Hypervariable antigen genes in malaria have ancient roots

Abstract

Background: The var genes of the human malaria parasite Plasmodium falciparum are highly polymorphic loci coding for the erythrocyte membrane proteins 1 (PfEMP1), which are responsible for the cytoaherence of P. falciparum infected red blood cells to the human vasculature. Cytoadhesion, coupled with differential expression of var genes, contributes to virulence and allows the parasite to establish chronic infections by evading detection from the host's immune system. Although studying genetic diversity is a major focus of recent work on the var genes, little is known about the gene family's origin and evolutionary history.

Results: Using a novel hidden Markov model-based approach and var sequences assembled from additional isolates and species, we are able to reveal elements of both the early evolution of the var genes as well as recent diversifying events. We compare sequences of the var gene DBLα domains from divergent isolates of P. falciparum (3D7 and HB3), and a closely-related species, Plasmodium reichenowi. We find that the gene family is equally large in P. reichenowi and P. falciparum -- with a minimum of 51 var genes in the P. reichenowi genome (compared to 61 in 3D7 and a minimum of 48 in HB3). In addition, we are able to define large, continuous blocks of homologous sequence among P. falciparum and P. reichenowi var gene DBLα domains. These results reveal that the contemporary structure of the var gene family was present before the divergence of P. falciparum and P. reichenowi, estimated to be between 2.5 to 6 million years ago. We also reveal that recombination has played an important and traceable role in both the establishment, and the maintenance, of diversity in the sequences.

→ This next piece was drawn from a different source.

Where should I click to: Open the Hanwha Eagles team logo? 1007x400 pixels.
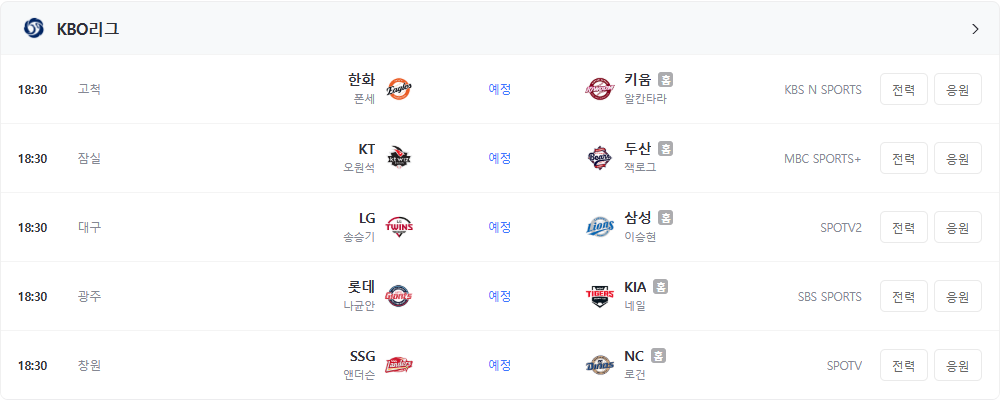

Conclusions: Despite the remarkable diversity and rapid evolution found in these loci within and among P. falciparum populations, the basic structure of these domains and the gene family is surprisingly old and stable. Revealing a common structure as well as conserved sequence among two species also has implications for developing new primate-parasite models for studying the pathology and immunology of falciparum malaria, and for studying the population genetics of var genes and associated virulence phenotypes.

Figure 1

A proportional (branch-lengths are not informative) maximum-likelihood phylogeny of amino acid sequences of all DBLα sequences for var genes in P. falciparum isolates 3D7 (PF and MAL, red circles) and HB3 (green circles), and P. reichenowi (Pr, blue circles), including the DBLα region used for reference in this study (DBLa_Su black circles). The tree is a consensus of 1000 bootstrapped replicates, showing only nodes represented in ≥ 70% of the replicate trees.

Figure 2

An example of the output and results of the analytical method. (A) Amino acid alignments are shown for three exemplary target sequences used in the analysis (the first sequence in each alignment is the target) used in the analysis. Each destination sequence is shown for the fragment (for recombinant sequences) or whole sequences (for non-recombinant results, in these examples) that showed the homology match. Each color represents a different amino acid. (B) Mosaic ancestry of the 3D7 DBLα domains. Schematic representations of domains from the 3D7 genome showing the source of the nearest-neighbor of each homology block: 3D7 (red, within genome match, recent homology), HB3 (green, within species match, older homology) and P. reichenowi (blue, across species match, ancient homology). Homology regions are separated by black vertical lines, and adjacent blocks of the same color represent blocks originating from different genes of the same genome. Genes are placed in genomic context showing relative locations to each other and to the telomeres of each chromosome (chromosomes drawn roughly to scale). Possible pseudogenes are marked with *. Only robust, high-scoring alignments are shown. Alignments for 3D7 PF08_0140 and 3D7 PFL0020w are not shown due to poor scores.

Figure 3

Distribution of recombination-block sizes. Both species and all three genomes explored in this study have the same range and mean (11) for distances between recombination breakpoints, which define recombination blocks.

Figure 4

Our analysis shows that recombination is uniform throughout the DBLα domains and does not show a hot- or coldspot structure. This lack of structure is revealed in this histogram showing recombination breakpoint frequency at each amino acid position mapped onto a multiple sequence alignment (white bars). This is overlaid with levels of homology (percent of gaps at each position) at each site (red line). Levels of homology are highly inconsistent over the length of DBLα domains and regions that are highly homologous and align well have no gaps, whereas regions with low homology require many gaps. This figure shows that, correcting for regions where there are large gaps (low homology), there are no large increases or decreases in frequency of recombination breaks typical of hot- or coldspot structure. The multiple sequence alignment is of all DBLα domains from all samples used in this study.